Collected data
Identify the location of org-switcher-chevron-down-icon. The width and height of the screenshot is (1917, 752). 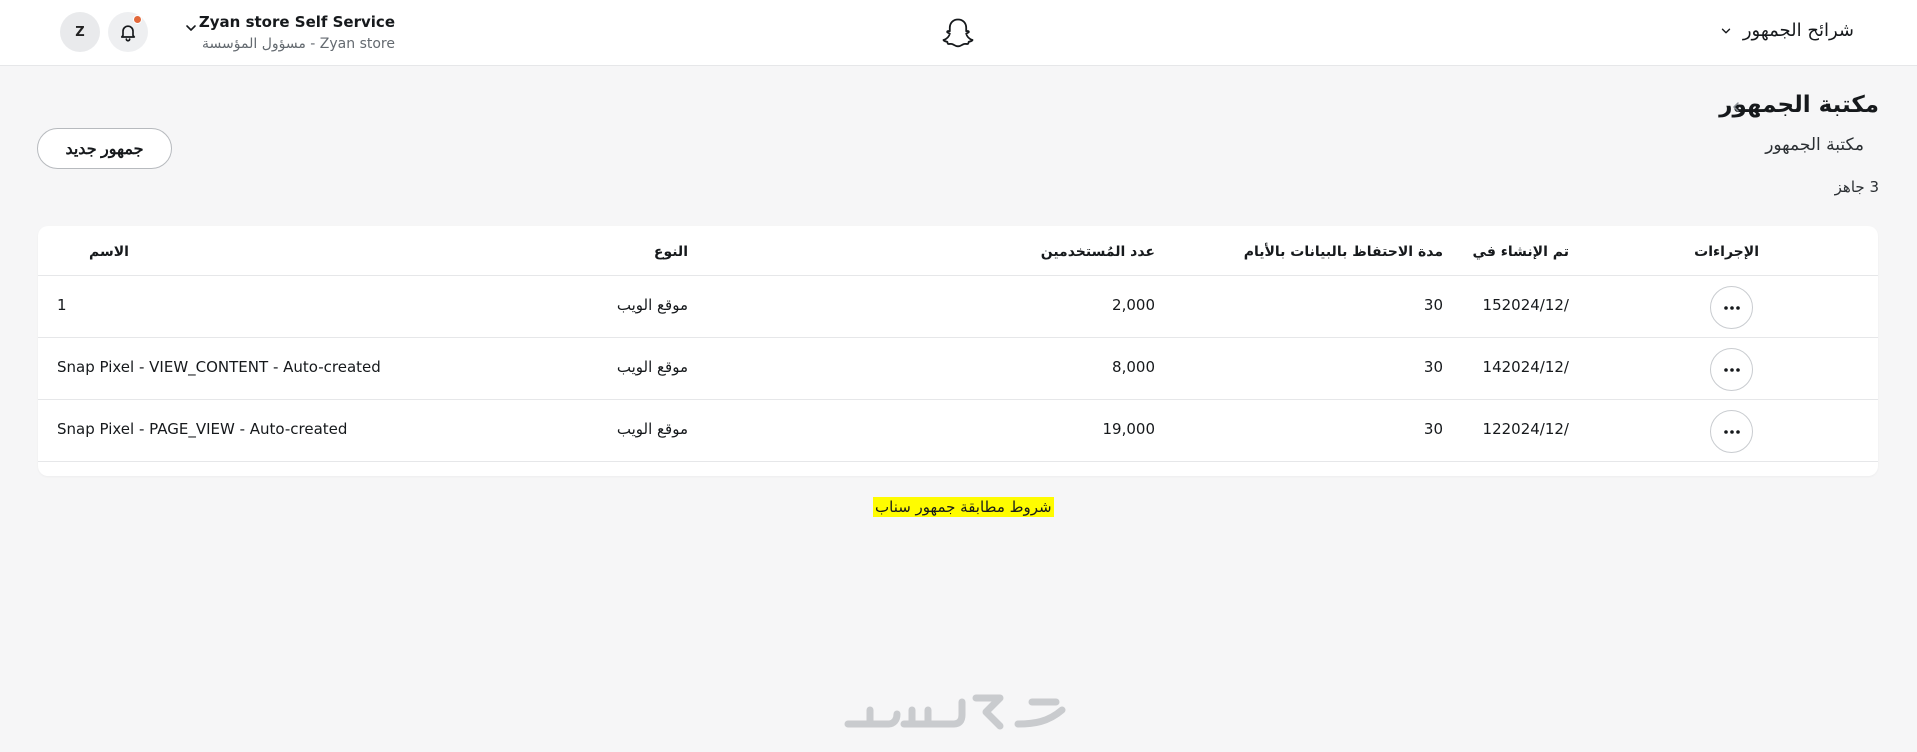
(191, 28).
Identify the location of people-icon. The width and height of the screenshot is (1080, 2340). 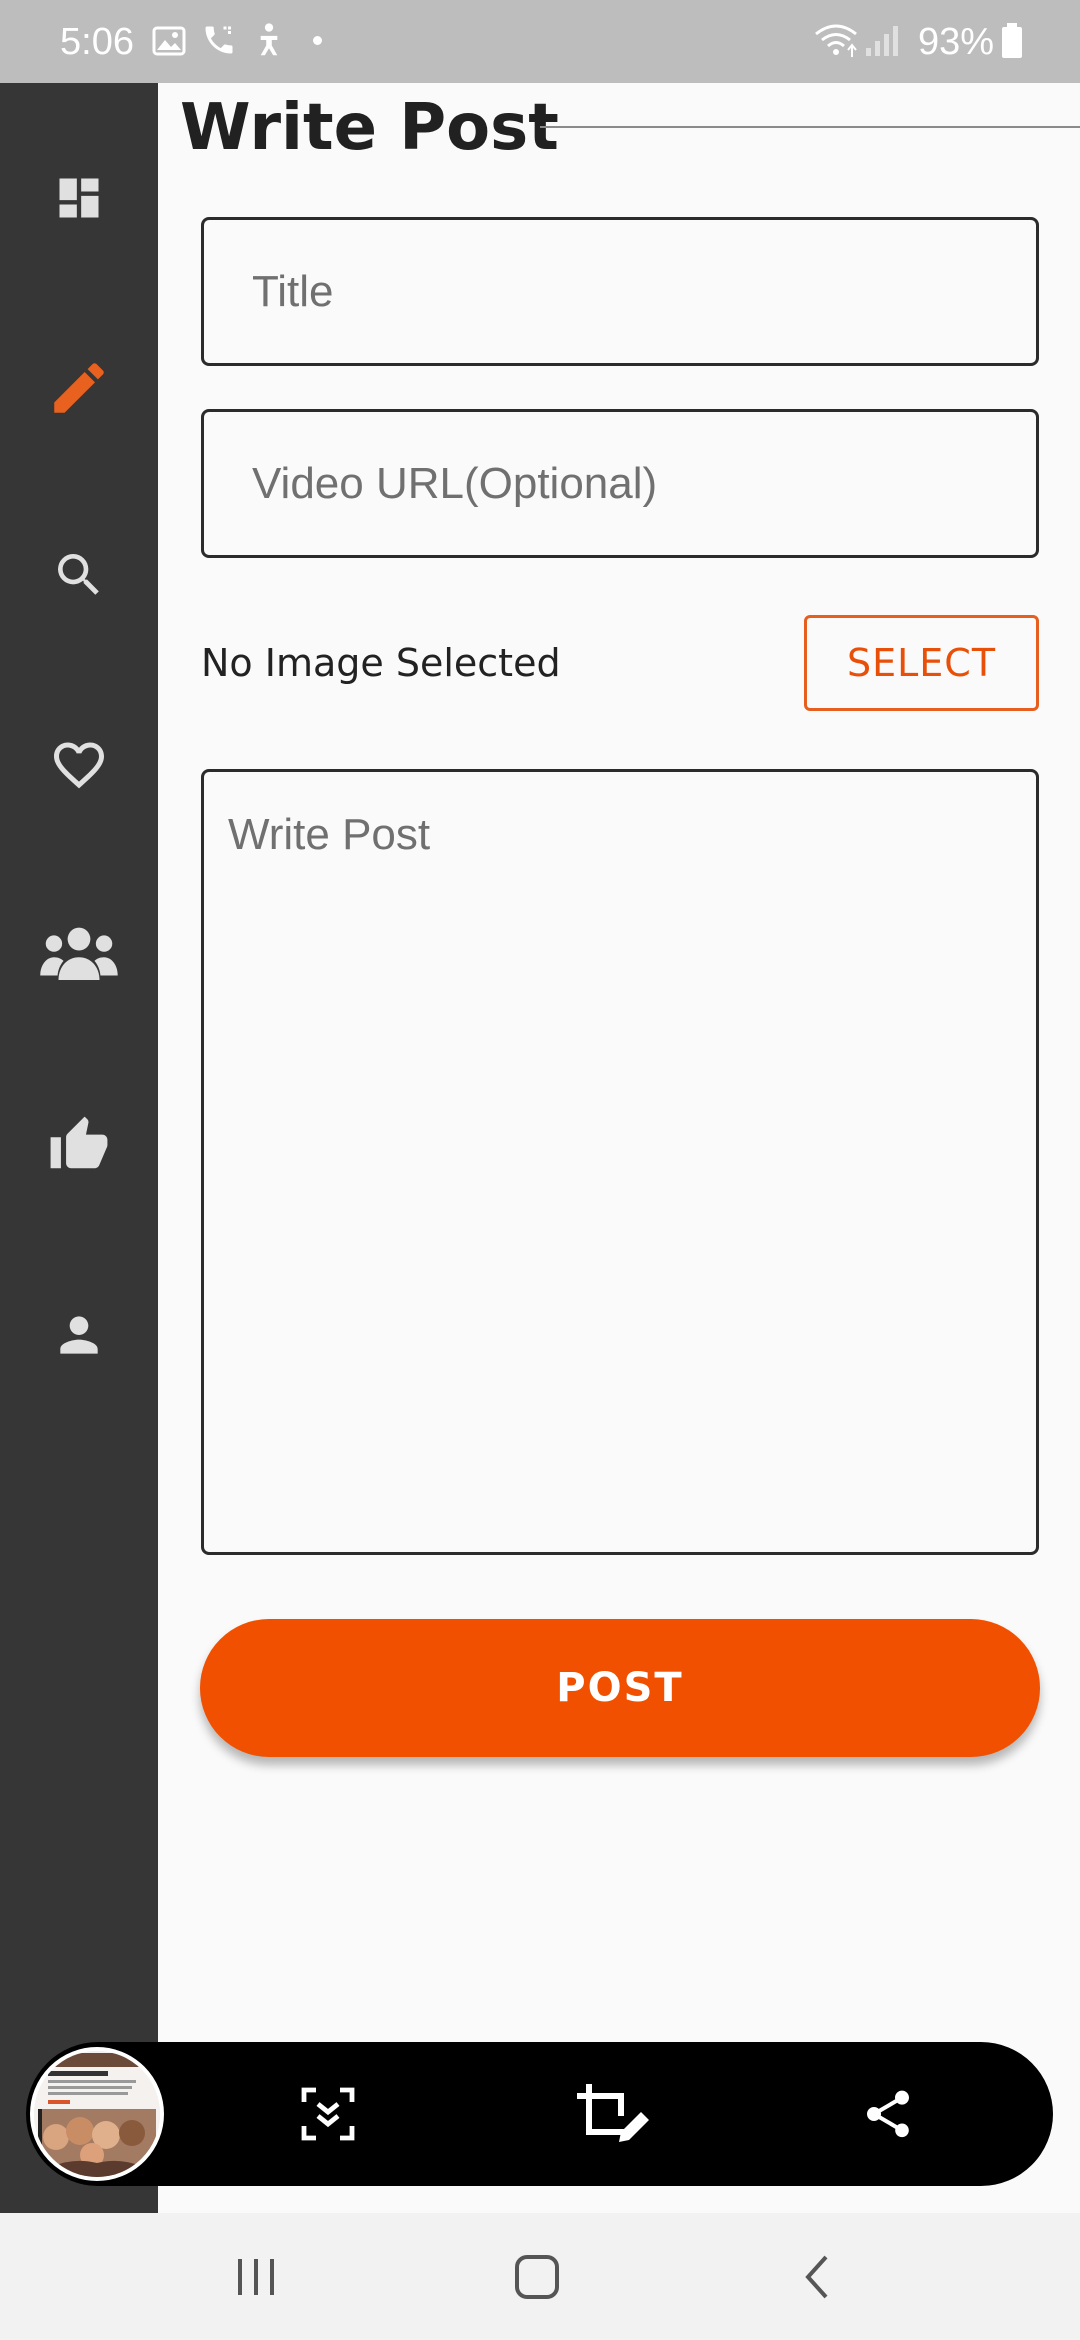
(79, 954).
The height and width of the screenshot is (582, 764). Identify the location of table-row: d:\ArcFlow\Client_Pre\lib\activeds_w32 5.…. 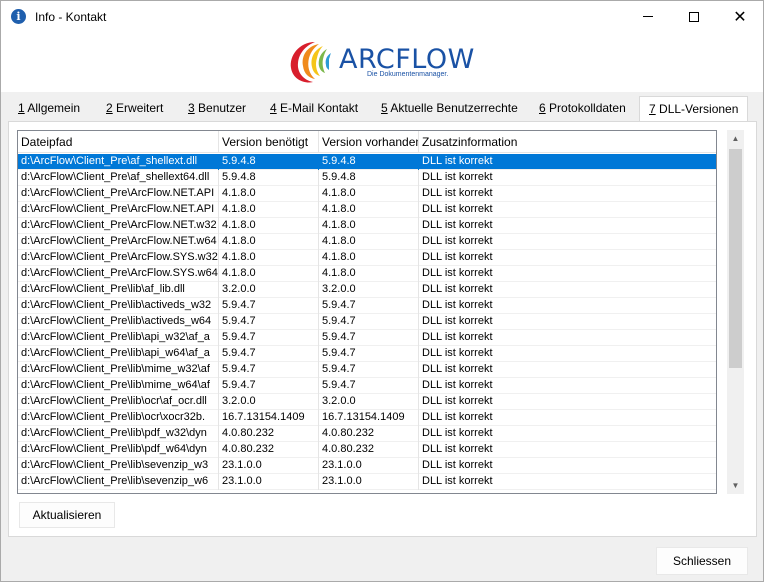
(367, 306).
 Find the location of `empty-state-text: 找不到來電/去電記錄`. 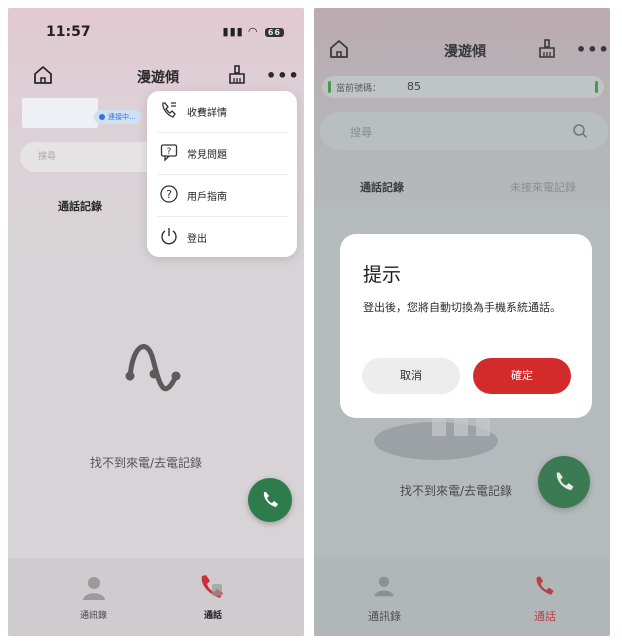

empty-state-text: 找不到來電/去電記錄 is located at coordinates (146, 463).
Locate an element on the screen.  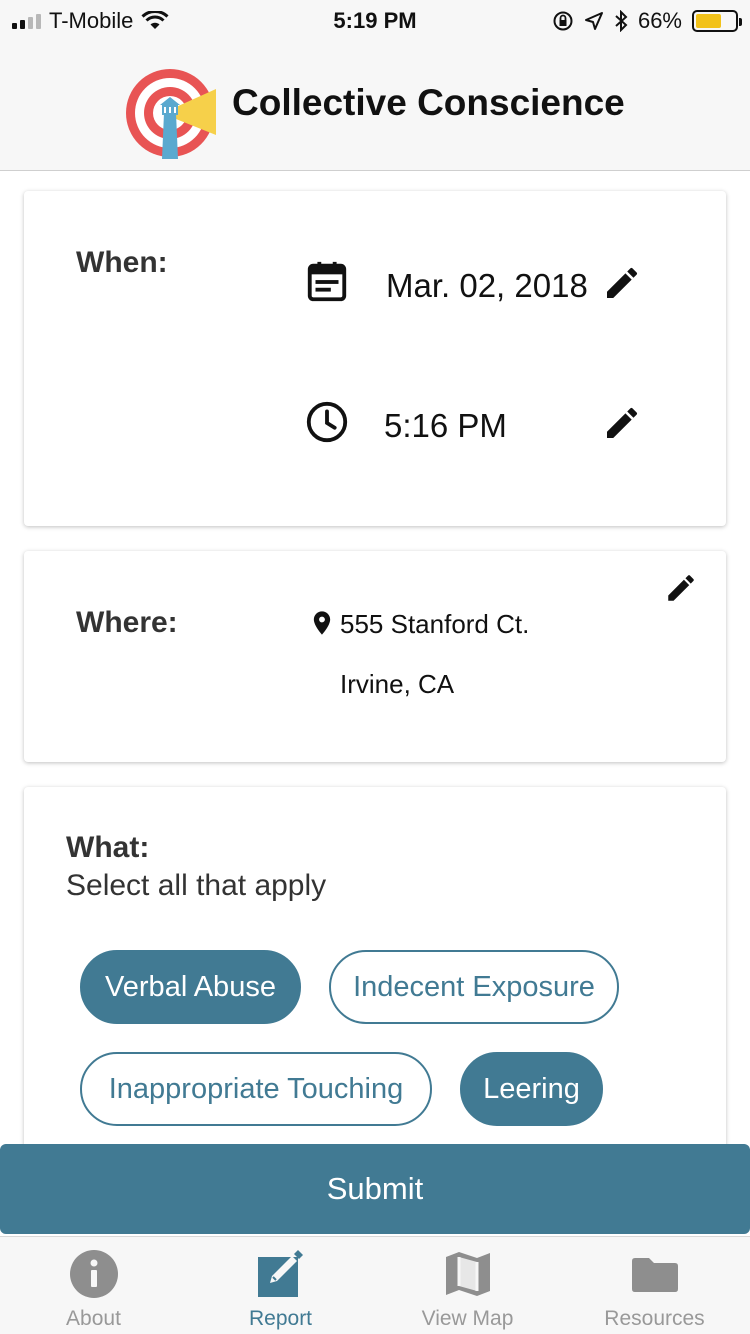
tab-about-label: About is located at coordinates (94, 1318).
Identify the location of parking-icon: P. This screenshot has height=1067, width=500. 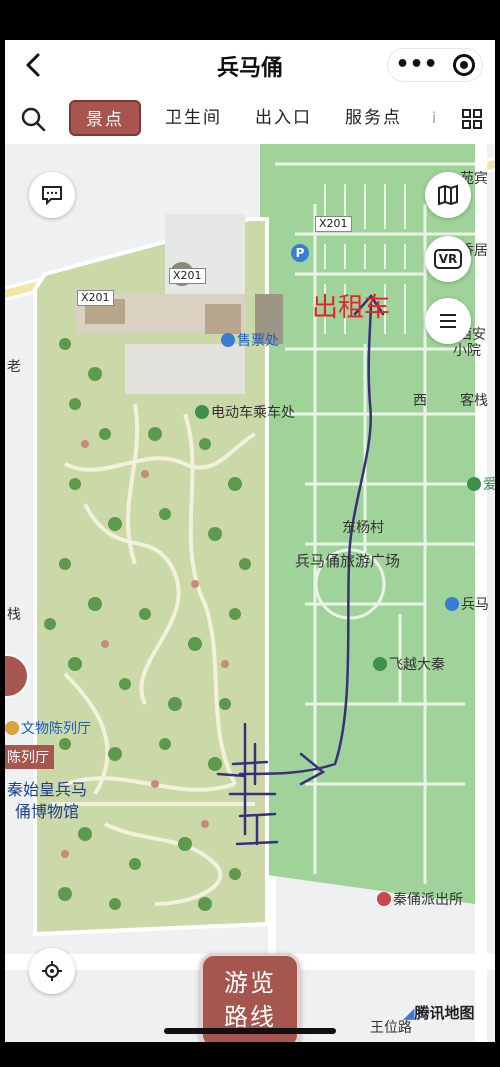
(300, 253).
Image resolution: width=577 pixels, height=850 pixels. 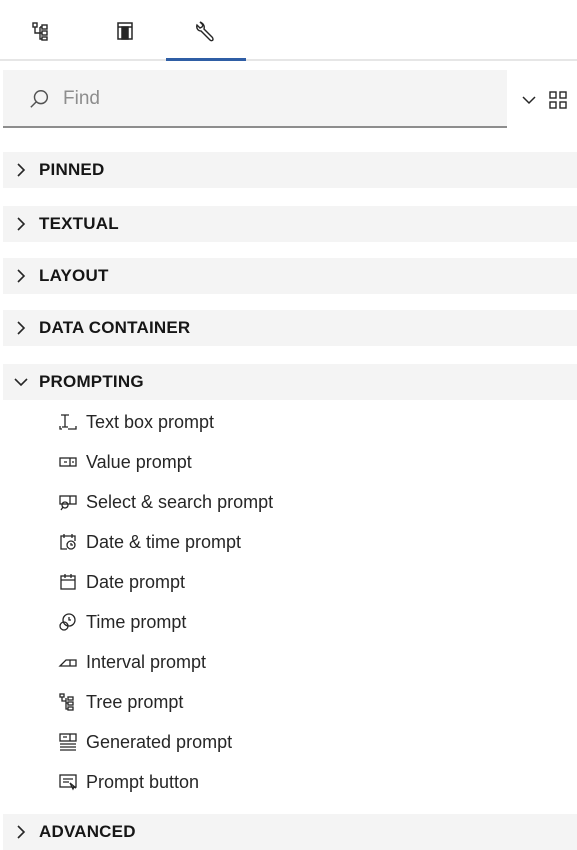 What do you see at coordinates (68, 663) in the screenshot?
I see `interval-prompt-icon` at bounding box center [68, 663].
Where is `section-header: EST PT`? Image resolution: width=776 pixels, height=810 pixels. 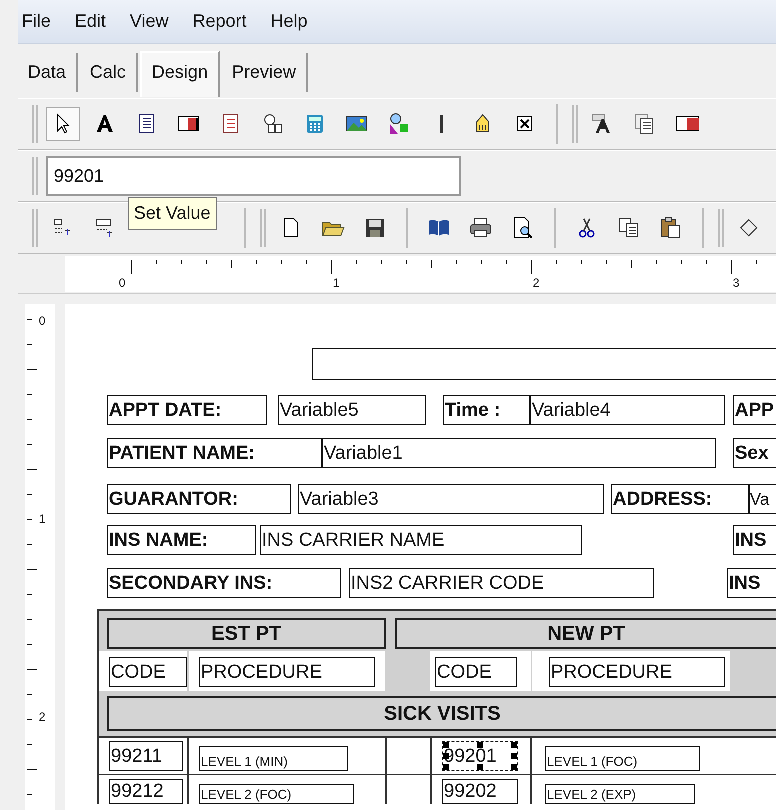
section-header: EST PT is located at coordinates (246, 634).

▸ **ASSIGNED TASK**: Can you rewrite the lines from the one with "The height and" up to and including the one with "empty-state-text: 找不到來電/去電記錄 is", switching "location" to "position" and leaving the pictures out?

▸ **EXPECTED ANSWER**:
The height and width of the screenshot is (582, 764). Identify the position of table-row: d:\ArcFlow\Client_Pre\lib\activeds_w32 5.…. 
(367, 306).
 Find the position of `empty-state-text: 找不到來電/去電記錄`. 

empty-state-text: 找不到來電/去電記錄 is located at coordinates (146, 463).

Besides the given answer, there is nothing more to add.